• Problem statement
Of all the lines below, output only those starting at the one with "Image resolution: width=1010, height=2576." and ending at the one with "Terms of Service (690, 2491)", both ends included, exactly as written.

• The data
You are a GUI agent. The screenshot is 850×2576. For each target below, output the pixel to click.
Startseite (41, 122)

---

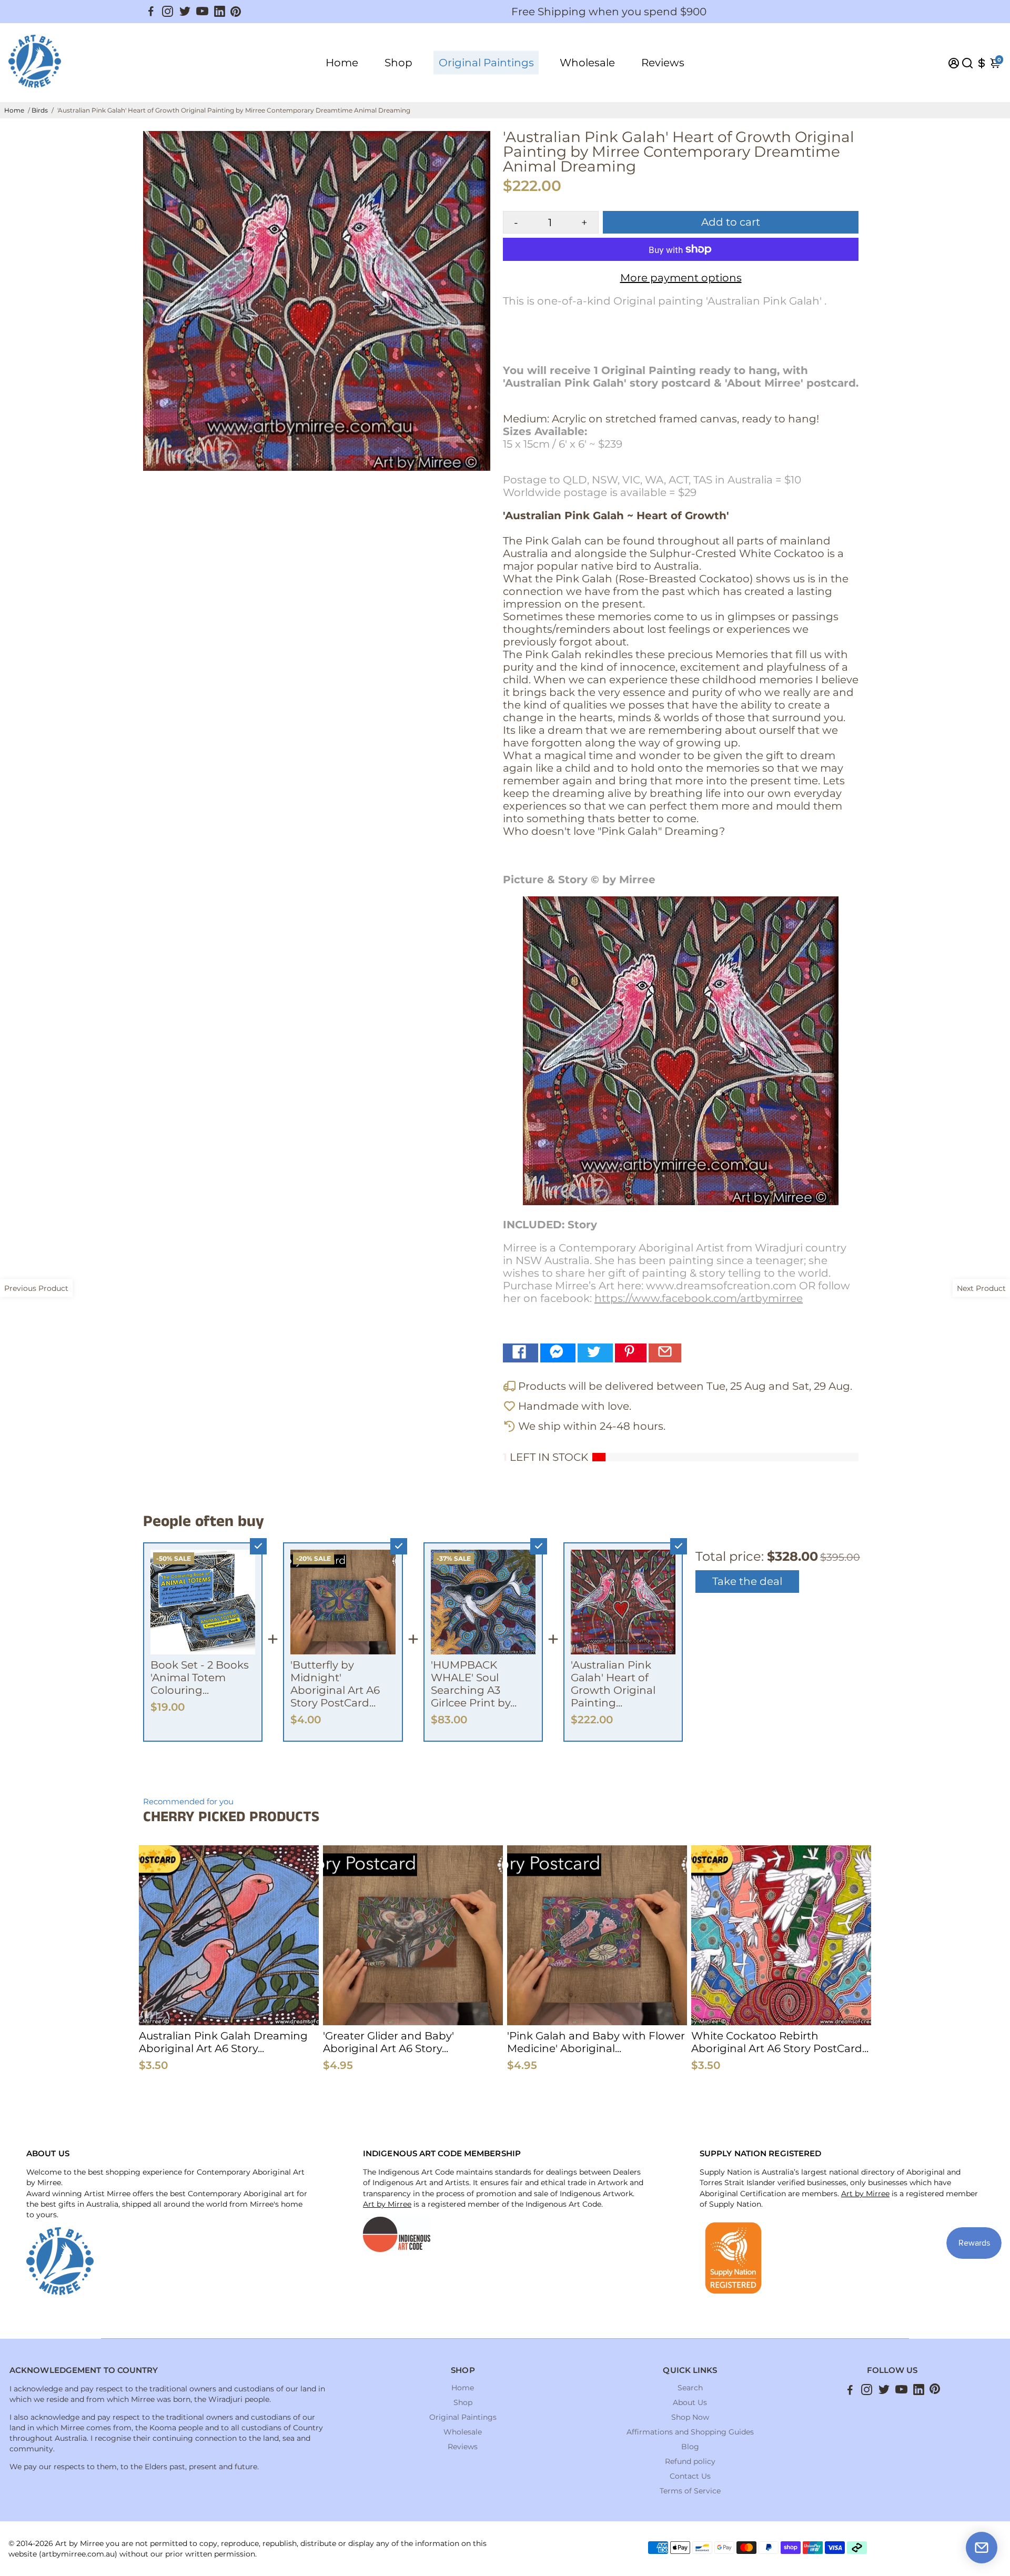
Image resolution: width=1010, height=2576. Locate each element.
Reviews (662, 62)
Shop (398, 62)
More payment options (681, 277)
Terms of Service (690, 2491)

• Exercise answer
Image resolution: width=1010, height=2576. Locate each element.
Reviews (662, 62)
Shop (398, 62)
More payment options (681, 277)
Terms of Service (690, 2491)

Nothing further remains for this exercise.